Although most practical ORAM implementations (in the contexts of secure multi-party computation, secure processors, and storage outsourcing) opted for tree-based ORAM constructions [37, 40, 41] due to tighter practical constants, we note that hierarchical ORAMs are nonetheless of much theoretical interest: for example, when the CPU has \(O(\sqrt{N})\) private cache, hierarchical ORAMs can achieve \(O(\log N)\) simulation overhead while a comparable result is not known in the tree-based framework. Recent works [3, 8] have also shown how hierarchical ORAMs can achieve asymptotically better locality and IO performance than known tree-based approaches.

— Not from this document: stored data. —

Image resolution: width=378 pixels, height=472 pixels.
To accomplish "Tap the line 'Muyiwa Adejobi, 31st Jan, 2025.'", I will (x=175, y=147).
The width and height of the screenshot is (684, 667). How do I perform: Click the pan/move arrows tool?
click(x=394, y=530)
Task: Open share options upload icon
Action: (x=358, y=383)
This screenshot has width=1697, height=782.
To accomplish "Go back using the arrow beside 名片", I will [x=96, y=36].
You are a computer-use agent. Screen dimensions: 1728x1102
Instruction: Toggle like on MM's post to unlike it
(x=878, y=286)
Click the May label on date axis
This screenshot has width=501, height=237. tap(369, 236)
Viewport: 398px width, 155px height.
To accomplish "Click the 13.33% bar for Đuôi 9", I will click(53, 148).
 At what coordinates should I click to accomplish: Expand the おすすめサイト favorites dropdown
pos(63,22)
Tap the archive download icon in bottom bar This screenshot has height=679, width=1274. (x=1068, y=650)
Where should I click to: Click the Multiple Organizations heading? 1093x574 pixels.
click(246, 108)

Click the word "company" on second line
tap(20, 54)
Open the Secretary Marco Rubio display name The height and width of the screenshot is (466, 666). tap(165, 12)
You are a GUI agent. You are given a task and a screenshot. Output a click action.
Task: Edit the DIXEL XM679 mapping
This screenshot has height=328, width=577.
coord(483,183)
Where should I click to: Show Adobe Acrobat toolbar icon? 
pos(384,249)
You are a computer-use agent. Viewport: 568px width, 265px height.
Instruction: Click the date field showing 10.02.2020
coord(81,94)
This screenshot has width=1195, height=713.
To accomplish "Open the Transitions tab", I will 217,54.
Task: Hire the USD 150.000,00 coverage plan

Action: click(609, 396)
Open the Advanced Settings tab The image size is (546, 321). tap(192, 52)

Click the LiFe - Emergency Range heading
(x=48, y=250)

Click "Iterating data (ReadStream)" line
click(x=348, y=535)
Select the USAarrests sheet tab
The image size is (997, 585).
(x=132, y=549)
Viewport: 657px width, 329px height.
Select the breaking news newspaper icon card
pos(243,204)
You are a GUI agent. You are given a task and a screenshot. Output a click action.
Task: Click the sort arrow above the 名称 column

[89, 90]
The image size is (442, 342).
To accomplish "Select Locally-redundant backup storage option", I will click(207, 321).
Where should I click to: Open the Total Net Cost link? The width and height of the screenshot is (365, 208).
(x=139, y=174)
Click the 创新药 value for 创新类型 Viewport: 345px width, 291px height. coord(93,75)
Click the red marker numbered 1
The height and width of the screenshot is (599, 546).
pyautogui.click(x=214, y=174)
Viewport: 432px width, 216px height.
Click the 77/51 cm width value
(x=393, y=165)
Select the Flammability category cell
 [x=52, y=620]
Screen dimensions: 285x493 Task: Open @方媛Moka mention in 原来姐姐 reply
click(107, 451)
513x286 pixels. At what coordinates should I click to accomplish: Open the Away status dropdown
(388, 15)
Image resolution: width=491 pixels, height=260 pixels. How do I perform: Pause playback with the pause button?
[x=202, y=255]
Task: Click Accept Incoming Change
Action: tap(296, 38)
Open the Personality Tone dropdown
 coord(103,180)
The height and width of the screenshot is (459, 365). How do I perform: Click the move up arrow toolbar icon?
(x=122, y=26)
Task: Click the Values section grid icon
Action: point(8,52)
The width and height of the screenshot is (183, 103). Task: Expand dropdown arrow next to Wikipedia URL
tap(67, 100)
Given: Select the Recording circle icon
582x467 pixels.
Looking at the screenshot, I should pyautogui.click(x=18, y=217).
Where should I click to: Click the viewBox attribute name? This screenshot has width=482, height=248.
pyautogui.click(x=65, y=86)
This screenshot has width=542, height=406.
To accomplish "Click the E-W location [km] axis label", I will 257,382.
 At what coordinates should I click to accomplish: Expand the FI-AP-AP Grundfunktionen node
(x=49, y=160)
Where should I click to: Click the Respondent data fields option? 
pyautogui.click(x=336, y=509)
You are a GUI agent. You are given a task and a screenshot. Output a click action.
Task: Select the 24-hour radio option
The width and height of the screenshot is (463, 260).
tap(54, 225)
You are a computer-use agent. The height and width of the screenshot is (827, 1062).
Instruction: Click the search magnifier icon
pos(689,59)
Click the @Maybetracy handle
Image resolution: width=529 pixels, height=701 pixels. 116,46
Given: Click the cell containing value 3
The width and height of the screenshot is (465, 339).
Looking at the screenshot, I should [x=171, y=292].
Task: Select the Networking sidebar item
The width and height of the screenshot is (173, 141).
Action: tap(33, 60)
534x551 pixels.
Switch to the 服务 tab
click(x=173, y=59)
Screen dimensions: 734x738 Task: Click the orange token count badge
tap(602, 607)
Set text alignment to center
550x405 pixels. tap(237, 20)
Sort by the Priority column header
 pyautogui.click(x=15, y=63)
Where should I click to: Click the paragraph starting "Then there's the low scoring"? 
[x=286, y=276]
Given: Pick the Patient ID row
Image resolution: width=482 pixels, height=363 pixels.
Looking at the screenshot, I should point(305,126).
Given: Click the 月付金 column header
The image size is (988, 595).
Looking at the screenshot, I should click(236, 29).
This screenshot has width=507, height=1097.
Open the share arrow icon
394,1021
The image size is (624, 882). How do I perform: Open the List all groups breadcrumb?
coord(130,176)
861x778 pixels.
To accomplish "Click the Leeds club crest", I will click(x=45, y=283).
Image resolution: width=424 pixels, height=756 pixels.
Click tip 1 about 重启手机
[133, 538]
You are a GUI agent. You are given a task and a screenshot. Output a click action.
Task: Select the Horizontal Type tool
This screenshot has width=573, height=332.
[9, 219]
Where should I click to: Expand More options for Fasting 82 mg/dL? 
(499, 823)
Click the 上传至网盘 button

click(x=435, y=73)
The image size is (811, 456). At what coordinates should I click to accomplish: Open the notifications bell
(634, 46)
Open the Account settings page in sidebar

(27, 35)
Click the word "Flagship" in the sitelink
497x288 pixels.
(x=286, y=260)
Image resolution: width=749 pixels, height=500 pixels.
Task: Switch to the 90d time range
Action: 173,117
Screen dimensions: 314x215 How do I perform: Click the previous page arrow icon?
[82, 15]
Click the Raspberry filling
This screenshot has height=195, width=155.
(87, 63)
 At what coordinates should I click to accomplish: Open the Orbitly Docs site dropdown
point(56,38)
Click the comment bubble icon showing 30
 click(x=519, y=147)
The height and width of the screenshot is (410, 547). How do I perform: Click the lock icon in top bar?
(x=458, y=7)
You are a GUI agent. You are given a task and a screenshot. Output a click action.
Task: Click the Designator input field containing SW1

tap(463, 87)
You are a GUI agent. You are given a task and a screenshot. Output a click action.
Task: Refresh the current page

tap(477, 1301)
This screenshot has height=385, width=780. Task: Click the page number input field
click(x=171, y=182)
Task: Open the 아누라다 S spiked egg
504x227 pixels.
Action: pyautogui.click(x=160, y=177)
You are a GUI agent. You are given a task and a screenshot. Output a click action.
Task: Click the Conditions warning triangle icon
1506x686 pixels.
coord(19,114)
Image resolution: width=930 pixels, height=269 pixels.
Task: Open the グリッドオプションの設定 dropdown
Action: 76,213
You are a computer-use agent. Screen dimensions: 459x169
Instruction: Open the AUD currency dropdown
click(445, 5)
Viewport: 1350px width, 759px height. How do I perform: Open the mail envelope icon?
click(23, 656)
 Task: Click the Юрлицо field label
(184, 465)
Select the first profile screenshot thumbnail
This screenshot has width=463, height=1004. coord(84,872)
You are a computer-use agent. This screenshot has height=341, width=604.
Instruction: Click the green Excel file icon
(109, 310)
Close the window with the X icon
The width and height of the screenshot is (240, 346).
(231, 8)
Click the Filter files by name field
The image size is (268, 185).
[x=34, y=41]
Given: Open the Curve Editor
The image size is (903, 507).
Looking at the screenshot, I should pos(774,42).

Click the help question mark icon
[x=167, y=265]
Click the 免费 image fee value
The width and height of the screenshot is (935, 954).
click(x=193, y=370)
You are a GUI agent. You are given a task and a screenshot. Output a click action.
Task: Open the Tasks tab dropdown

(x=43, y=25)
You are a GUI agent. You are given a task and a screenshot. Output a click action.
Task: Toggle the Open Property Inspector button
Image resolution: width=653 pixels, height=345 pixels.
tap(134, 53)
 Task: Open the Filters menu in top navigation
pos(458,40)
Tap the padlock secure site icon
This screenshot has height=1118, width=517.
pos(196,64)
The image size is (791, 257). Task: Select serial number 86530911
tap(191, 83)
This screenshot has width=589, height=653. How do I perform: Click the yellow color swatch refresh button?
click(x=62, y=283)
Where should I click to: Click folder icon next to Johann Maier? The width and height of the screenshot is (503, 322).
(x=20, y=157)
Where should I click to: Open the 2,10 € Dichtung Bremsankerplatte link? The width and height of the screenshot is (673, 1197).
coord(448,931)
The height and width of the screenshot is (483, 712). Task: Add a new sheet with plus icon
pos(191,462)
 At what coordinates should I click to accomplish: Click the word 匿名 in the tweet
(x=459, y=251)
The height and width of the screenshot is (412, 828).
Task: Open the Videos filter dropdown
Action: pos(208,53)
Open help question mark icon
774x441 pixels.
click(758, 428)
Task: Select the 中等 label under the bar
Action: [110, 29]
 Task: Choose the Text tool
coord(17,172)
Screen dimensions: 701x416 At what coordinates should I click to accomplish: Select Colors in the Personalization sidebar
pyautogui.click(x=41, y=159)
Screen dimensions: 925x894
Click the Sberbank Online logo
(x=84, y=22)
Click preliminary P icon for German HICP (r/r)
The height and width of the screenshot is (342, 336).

Our contributions. In this paper, we make the following contributions:

  • Revisit \(O(\log ^2 N/\log \log N)\) ORAMs. We revisit how to construct a computationally secure ORAM with \(O(\frac{\log ^2 N}{\log \log N})\) overhead for general block sizes. First, we show why earlier results along this front [22, 26] are somewhat incomplete due to the incompleteness of a core building block, oblivious Cuckoo hashing, that is proposed and described by Goodrich and Mitzenmacher [22]. Next, besides fixing and restating the earlier results regarding the existence of an \(O(\log ^2 N/\log \log N)\) ORAM, perhaps more compellingly, we show how to obtain an ORAM with the same asymptotic overhead, but in a conceptually much simpler manner, completely obviating the need to perform oblivious Cuckoo hashing [22] which is the center of complexity in the earlier result [26].

  • New results on efficient OPRAMs. Building on our new ORAM scheme, we next present the first Oblivious Parallel RAM (OPRAM) construction that achieves \(O(\frac{\log ^2 N}{\log \log N})\) simulation overhead. To the best of our knowledge, our OPRAM scheme is the first one to asymptotically match the best known sequential ORAM scheme for general block sizes. Moreover, we achieve a super-logarithmic factor improvement over earlier works [5, 10] and over the concurrent work by Nayak and Katz [31] (see further clarifications in Sect. 1.3).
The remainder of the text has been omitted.